In each post you can find a brief summary of the canto, philosophical exercises that you can draw from it, themes, character, and symbolism explanations.
All the wonderful illustrations are done specially for the Dante Read-Along by the one and only Luana Montebello.
This Week’s Circle ⭕️
Dante and Virgil arrive in the Ninth Circle of Hell - The frozen lake of Cocytus - The first ring, Caïna, traitors to kindred and family - Heads of sinners above the level of their bodies frozen in ice - The second ring, Antenora, traitors to country, city, and party - Dante witnesses one traitor feasting on the skull of another.
Canto XXXII Summary:
We have arrived into the deepest pit of Hell, into the outermost of the four rings of the Ninth Circle, the frozen lake of Cocytus. Caïna, the outermost ring, contains traitors to their kindred.
Next is Antenora, which holds traitors to country, city, and party. Third will be Ptolomea, traitors to their guests, and finally, the very last — the very depth of malicious sin — is Judecca, traitors to their lords and benefactors.
Beneath the clamour, beneath the monotonous circling, beneath the fires of Hell, here at the centre of the lost soul and the lost city, lie the silence and the rigidity and the eternal frozen cold. It is perhaps the greatest image in the whole Inferno.1
Not only are they at the bottom of hell, not only are they in the depths of the earth, but they are crushed by the weight of being the very center of the entire known universe; in the Ptolemaic system under which Dante lived, the earth was the center of the cosmos, the “base of all the universe” (XXXII.8). To put the sights of this realm into verse is the harshest of tasks, and even Dante’s genius feels muted as he tries to undergo the challenge.

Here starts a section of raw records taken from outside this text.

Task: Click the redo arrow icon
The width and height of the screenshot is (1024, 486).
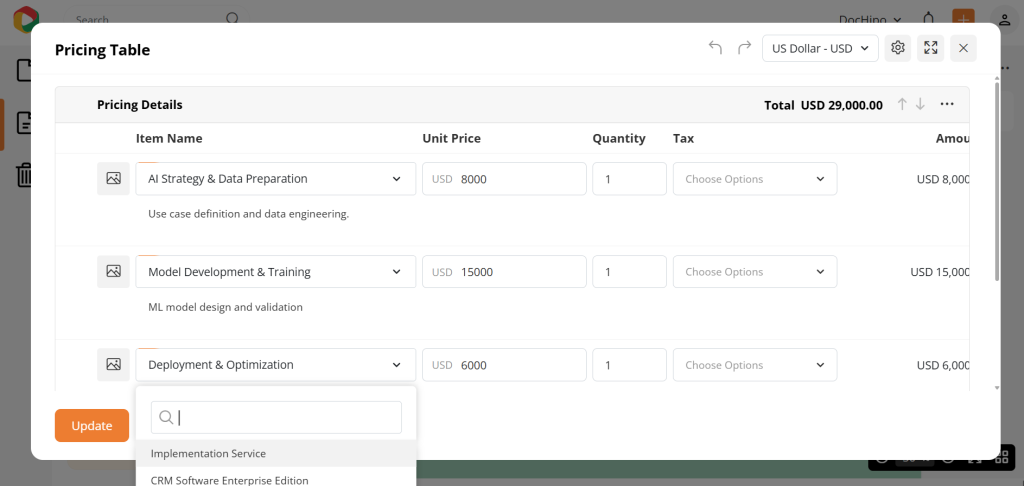Action: coord(744,48)
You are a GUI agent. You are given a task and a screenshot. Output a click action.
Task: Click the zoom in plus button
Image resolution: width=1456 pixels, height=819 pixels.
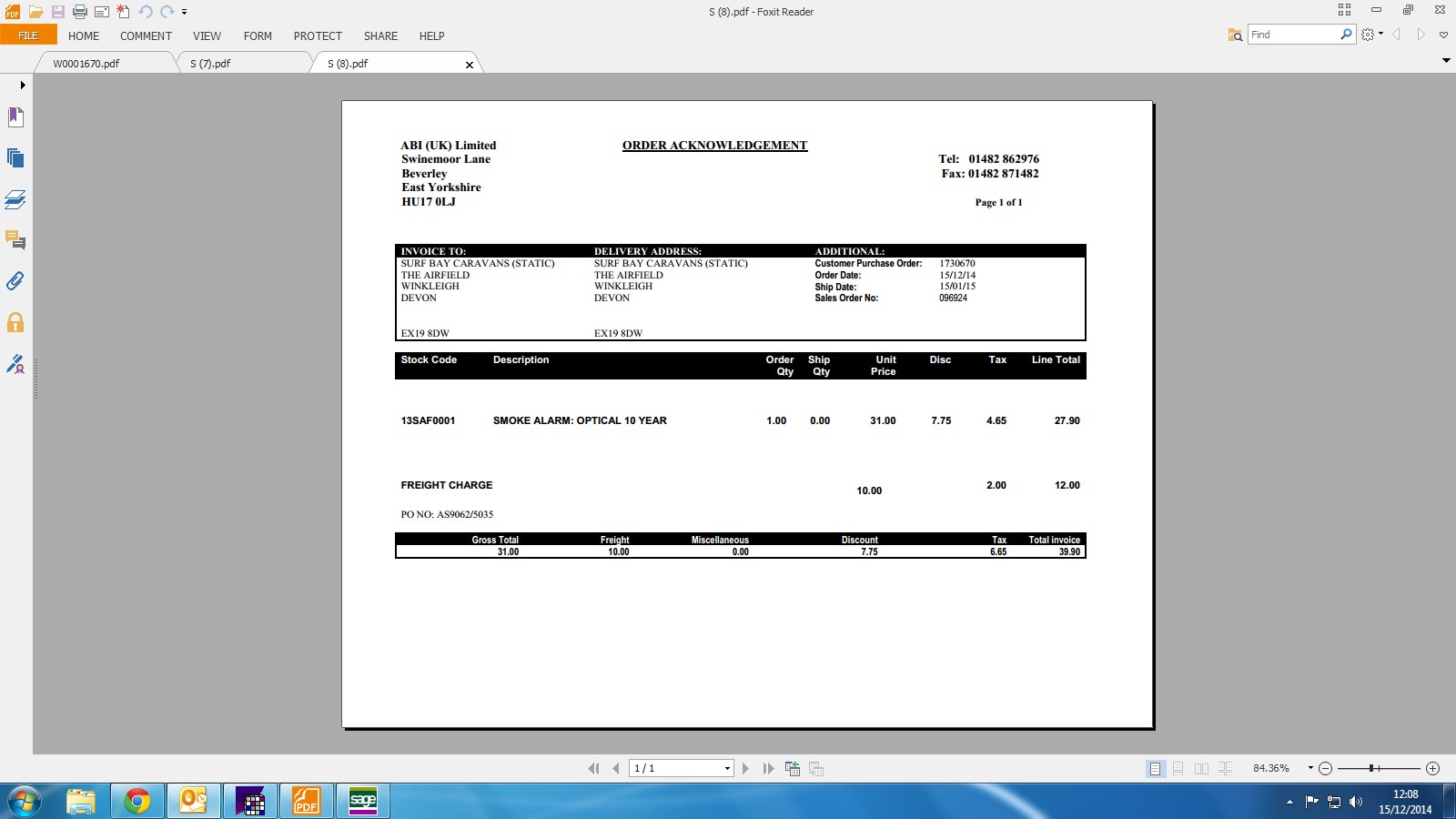point(1432,768)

Dante invokes the Muses again2 as they enter into this new and unknown realm, especially after leaving the routine familiarity of the ten trenches of the Eighth Circle. So terrible are the sights witnessed, that he needs their aid to even express the horrors.
The Muses — those nine goddesses of the arts — also helped Amphion, that famed builder of Thebes, whose music charmed the stones to place themselves in position:
While men still roamed the woods, Orpheus, the holy prophet of the gods, made them shrink from bloodshed and brutal living; hence the fable, that he tamed tigers and ravening lions; hence too the fable that Amphion, builder of Thebes’s citadel, moved stones by the sound of his lyre, and led them whither he would by his supplicating spell.
Horace, Ars Poetica 391-396
The inhabitants of this Ninth Circle, the lowest of sinners, both morally and literally in their placement in the center of the earth, would be better off as animals, unable to sin so maliciously and unaware of the horror they now existed in.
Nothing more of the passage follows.